▶ _Problem details_:
Please copy the items below word for word, starting at the line that contains "At what (x,y)" and ending at the line that contains "Looking at the". Leave the pictures out of your copy.
Records for processing Start Marker
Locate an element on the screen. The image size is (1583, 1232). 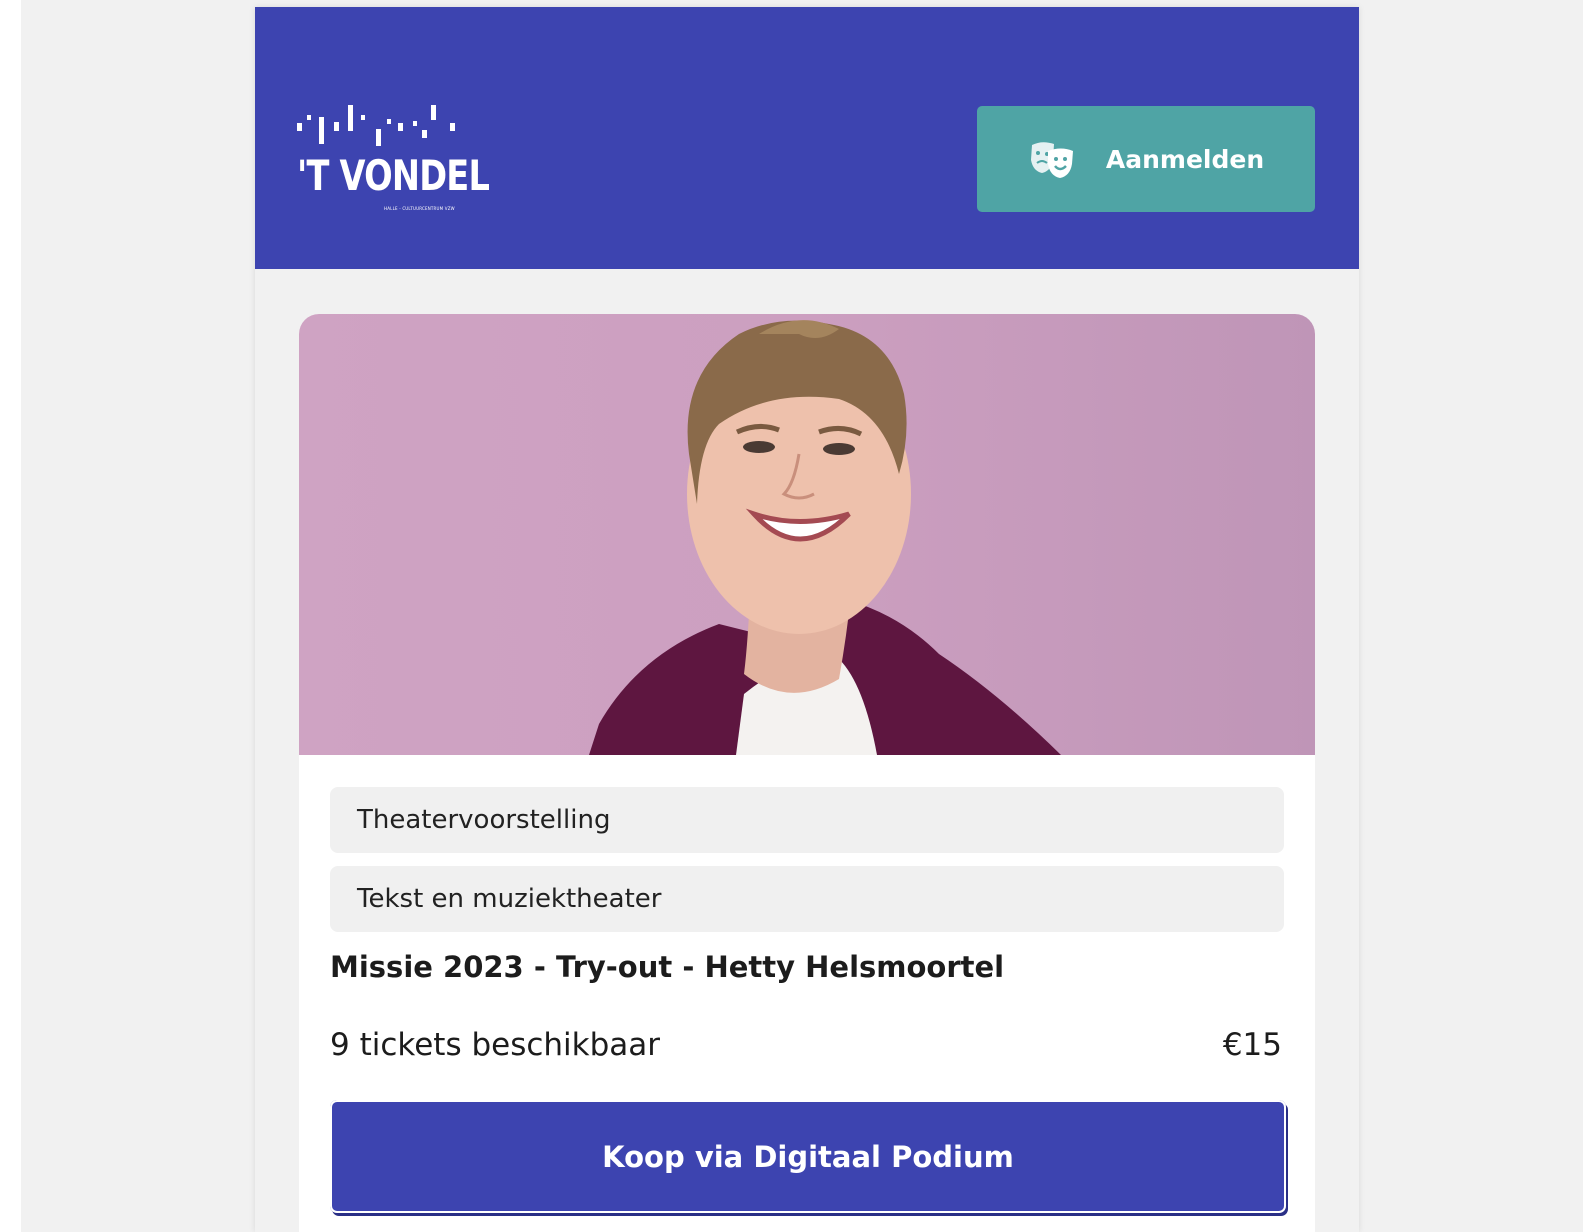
Records for processing End Marker
Records for processing Start Marker
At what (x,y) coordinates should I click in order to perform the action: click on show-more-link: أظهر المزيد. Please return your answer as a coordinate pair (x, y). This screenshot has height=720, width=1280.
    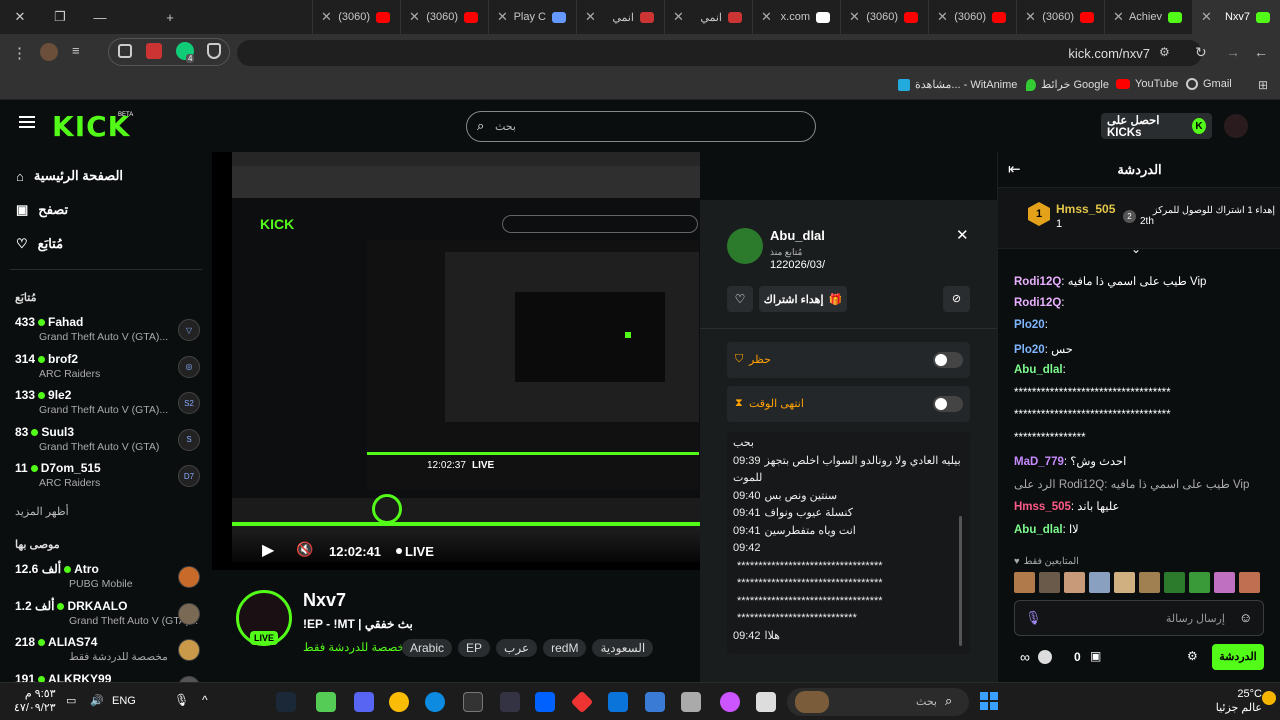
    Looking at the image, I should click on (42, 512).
Records for processing End Marker
Records for processing Start Marker
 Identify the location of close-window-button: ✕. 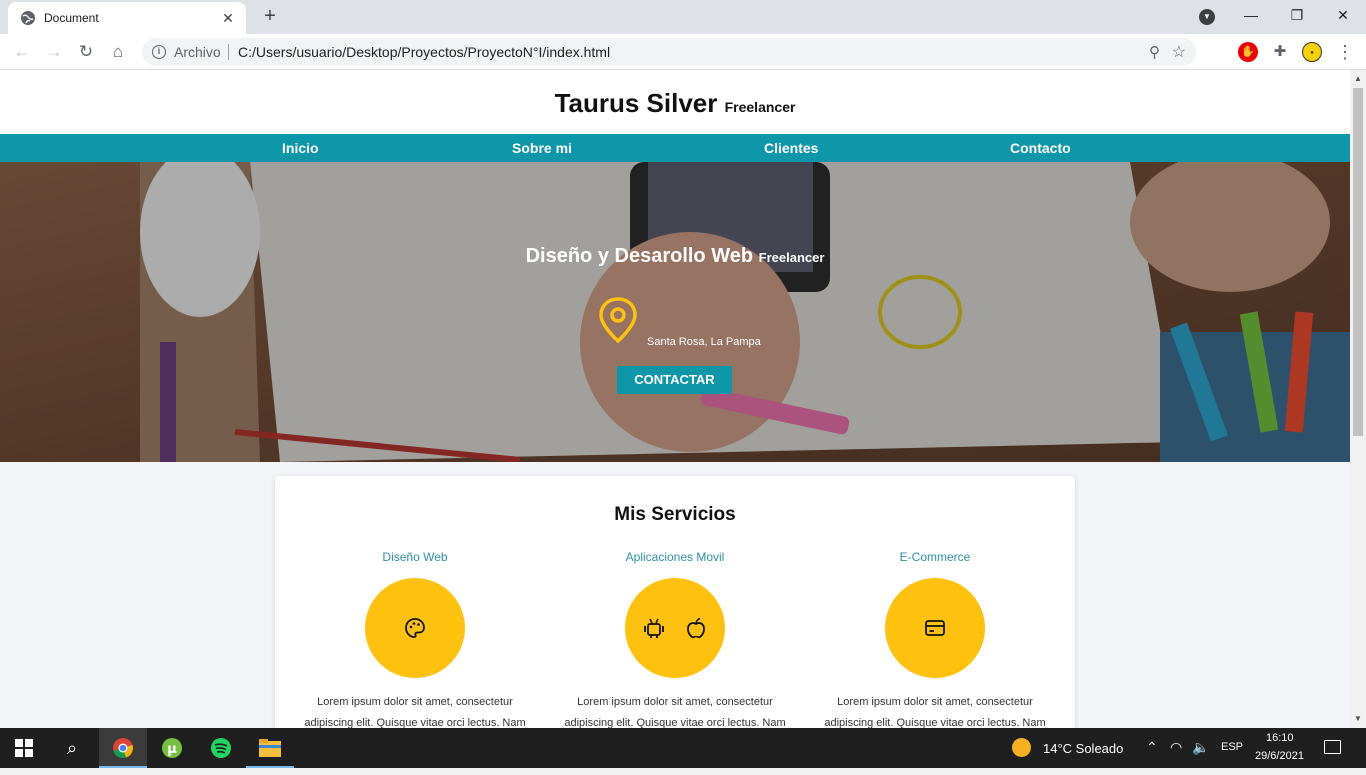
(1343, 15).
Records for processing End Marker
▶ _Output for this task_:
At what (x,y) coordinates should I click in order to perform the action: click on show-more-link: أظهر المزيد. Please return your answer as a coordinate pair (x, y). This screenshot has height=720, width=1280.
    Looking at the image, I should click on (42, 512).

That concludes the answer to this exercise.